> [ASSIGNED TASK]: Reproduce, please, only the lines from the first line below to the line containing "The height and width of the screenshot is (849, 1538).", inclusive.

Stored data
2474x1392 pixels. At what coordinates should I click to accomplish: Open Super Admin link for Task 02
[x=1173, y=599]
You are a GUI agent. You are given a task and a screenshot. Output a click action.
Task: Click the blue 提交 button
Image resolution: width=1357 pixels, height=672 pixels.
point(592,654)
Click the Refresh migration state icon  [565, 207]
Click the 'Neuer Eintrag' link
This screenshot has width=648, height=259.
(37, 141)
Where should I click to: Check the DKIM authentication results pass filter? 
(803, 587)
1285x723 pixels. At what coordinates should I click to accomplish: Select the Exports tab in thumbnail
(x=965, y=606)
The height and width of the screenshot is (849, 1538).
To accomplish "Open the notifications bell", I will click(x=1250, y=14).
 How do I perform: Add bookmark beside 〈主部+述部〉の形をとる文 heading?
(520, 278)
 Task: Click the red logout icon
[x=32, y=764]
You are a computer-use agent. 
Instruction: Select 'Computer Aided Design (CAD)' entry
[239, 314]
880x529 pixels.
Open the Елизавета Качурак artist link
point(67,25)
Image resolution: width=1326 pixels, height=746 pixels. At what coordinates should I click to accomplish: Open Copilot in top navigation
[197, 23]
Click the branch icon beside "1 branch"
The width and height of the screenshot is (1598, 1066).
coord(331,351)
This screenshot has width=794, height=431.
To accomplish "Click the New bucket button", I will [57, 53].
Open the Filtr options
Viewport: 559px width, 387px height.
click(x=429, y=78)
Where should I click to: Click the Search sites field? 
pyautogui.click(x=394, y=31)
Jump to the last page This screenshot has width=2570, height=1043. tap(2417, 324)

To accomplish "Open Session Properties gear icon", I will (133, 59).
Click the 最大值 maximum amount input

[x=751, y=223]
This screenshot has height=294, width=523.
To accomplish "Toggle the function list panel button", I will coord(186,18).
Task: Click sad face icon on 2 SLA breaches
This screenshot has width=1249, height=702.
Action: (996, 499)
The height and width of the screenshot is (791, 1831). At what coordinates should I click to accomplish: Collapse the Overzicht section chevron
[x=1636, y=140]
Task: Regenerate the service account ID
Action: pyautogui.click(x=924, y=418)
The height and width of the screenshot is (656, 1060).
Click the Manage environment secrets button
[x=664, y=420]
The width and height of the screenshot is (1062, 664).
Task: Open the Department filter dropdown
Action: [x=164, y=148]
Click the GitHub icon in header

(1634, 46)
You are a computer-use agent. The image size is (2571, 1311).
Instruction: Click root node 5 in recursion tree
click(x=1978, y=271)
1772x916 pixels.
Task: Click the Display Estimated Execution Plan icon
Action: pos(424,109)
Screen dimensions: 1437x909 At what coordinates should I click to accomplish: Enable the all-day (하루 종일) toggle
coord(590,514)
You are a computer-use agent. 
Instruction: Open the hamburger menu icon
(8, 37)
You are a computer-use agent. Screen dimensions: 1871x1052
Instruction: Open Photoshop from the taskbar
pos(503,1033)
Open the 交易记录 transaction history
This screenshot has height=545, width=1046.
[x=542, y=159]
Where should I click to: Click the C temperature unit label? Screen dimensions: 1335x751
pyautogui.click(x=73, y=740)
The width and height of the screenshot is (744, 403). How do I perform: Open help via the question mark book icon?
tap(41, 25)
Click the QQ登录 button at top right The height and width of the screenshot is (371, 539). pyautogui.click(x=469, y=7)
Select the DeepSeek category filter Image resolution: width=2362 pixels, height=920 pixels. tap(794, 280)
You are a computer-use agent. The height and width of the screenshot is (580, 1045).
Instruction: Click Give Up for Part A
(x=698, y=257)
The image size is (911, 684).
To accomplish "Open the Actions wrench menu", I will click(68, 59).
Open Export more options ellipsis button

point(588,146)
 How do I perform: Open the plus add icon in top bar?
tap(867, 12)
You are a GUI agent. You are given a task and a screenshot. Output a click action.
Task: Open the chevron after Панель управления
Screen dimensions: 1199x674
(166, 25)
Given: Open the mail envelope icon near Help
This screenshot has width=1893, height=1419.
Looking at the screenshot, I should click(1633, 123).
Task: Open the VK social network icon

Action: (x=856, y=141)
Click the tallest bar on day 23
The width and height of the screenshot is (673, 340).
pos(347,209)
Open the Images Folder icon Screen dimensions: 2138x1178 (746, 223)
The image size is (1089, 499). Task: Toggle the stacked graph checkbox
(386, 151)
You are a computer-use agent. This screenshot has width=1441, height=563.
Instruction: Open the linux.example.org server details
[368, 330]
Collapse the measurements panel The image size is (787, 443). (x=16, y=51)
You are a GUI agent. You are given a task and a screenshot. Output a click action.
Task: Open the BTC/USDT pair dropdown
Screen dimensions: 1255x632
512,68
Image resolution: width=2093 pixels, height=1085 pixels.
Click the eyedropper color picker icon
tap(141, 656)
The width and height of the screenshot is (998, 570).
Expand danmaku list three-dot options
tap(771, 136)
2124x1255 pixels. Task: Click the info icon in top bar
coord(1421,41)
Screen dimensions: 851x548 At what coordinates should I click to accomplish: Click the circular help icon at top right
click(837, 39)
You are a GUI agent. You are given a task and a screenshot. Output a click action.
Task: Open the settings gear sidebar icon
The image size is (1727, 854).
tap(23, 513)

> [REPLY]:
2474x1392 pixels. At what coordinates should I click to accomplish: Open Super Admin link for Task 02
[x=1173, y=599]
You are a GUI agent. You are given a task and a screenshot. Output a click action.
Task: Click the blue 提交 button
Image resolution: width=1357 pixels, height=672 pixels.
point(592,654)
Click the Refresh migration state icon  [565, 207]
Click the 'Neuer Eintrag' link
This screenshot has width=648, height=259.
(37, 141)
Where should I click to: Check the DKIM authentication results pass filter? 
(803, 587)
1285x723 pixels. At what coordinates should I click to accomplish: Select the Exports tab in thumbnail
(x=965, y=606)
The height and width of the screenshot is (849, 1538).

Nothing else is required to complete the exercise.